Source document
☆ ☆ ☆ ☆ ☆
Ran, a writer and literature magazine editor from southwest Sichuan province, who had been detained without charge for more than a month, was formally arrested on the charge of inciting subversion of state power, Wang Yi, a Christian activist in Sichuan and a friend of Ran, told Reuters.
Ran, 46, was detained by police in Chengdu on February 20 as unrest rippling across the Middle East generated online calls for similar 'Jasmine Revolution' protests in China.
The charge of inciting subversion was also used to jail Liu Xiaobo, the dissident who won the Nobel Peace Prize, which infuriated Beijing.
Crime of expressing opinions
"Basically, it's the crime of expressing your opinions," said Wang, formerly a legal scholar. 'In this case, too, the prosecutors will probably use essays that Ran has published on the Internet."
Nobel Laureate Liu has been serving an 11-year sentence since 2009 for co-writing the Charter 08 manifesto that called for sweeping political reform and is seen as one of the boldest challenges to Communist Party rule in recent memory.
The Chinese authorities are seeking to stifle any potential challenge to their power ahead of a Party leadership handover in late 2012.
Wang said Ran's wife received the arrest notice on Monday, although it was dated last Friday, the day a court sentenced another leading dissident in Sichuan, Liu Xianbin, to 10 years in prison for urging democratic reform.
Rights campaigners said that long sentence could augur tough punishment for other detained activists.
Liu Xianbin is not related to Liu Xiaobo.
The arrest was confirmed by another person close to Ran, who asked not to be named out of fear of retribution for speaking to foreign reporters.
☆ ☆ ☆ ☆ ☆
Supplied information
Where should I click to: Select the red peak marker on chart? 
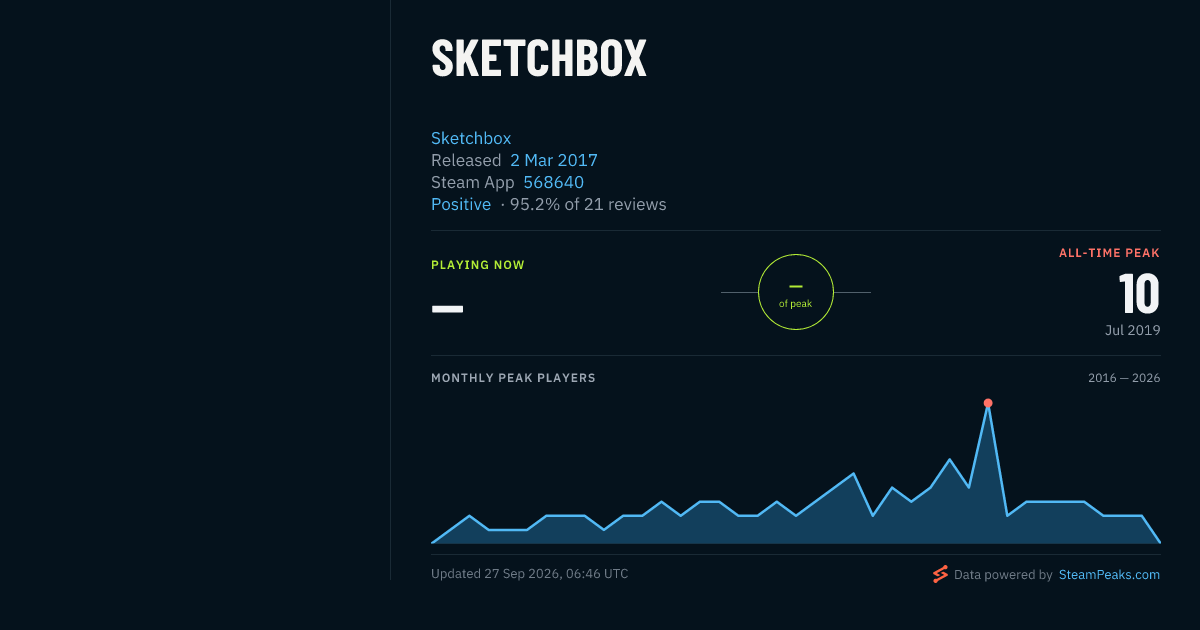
☆ ☆ ☆ ☆ ☆
Directive A
Using the article on Ran's arrest, determine whether each statement agrees with it: (i) Ran was detained by police in Chengdu on February 20; (ii) Liu Xianbin is a relative of Liu Xiaobo; (iii) Liu Xianbin was sentenced to 11 years in prison. Answer yes or no for each, quoting the deciding words.
Directive B
According to the article on Ran's arrest, on which day did Ran's wife receive the arrest notice?
Directive C
Proceed with the article on Ran's arrest, writing on from its final sentence.

Exercise output A
(i) Yes: "Ran, 46, was detained by police in Chengdu on February 20"
(ii) No: "Liu Xianbin is not related to Liu Xiaobo."
(iii) No: "to 10 years in prison for urging democratic reform"

Exercise output B
She received it on Monday.

Exercise output C
Police confiscated Ran's computer
Police also searched Ran's home in February and confiscated his computer, according to Reporters Without Borders. Ran's formal arrest could culminate in a trial and a maximum prison sentence of five years.
The authorities have detained dozens of lawyers, bloggers and dissidents in what rights groups say is China's harshest crackdown on dissent in recent years.
More than 100 activists, many of them active on Twitter and blogging sites, have been detained, subjected to monitoring and intimidation by the security forces or have gone missing since late February, particularly after the online calls for "Jasmine" gatherings, according to Amnesty International.
Prosecutors could order further investigations of Ran and it could be up to four months or more before Ran's fate becomes clear, Wang said. He and others familiar with Ran said they did not know specifically what triggered the arrest.
"The government on the one hand prevents freedom of the press and disallows the free flow of information, and on the other hand ... conceals the truth," Ran wrote on his Twitter account on Feb 14. "It's no wonder that rumours are prevalent under these circumstances."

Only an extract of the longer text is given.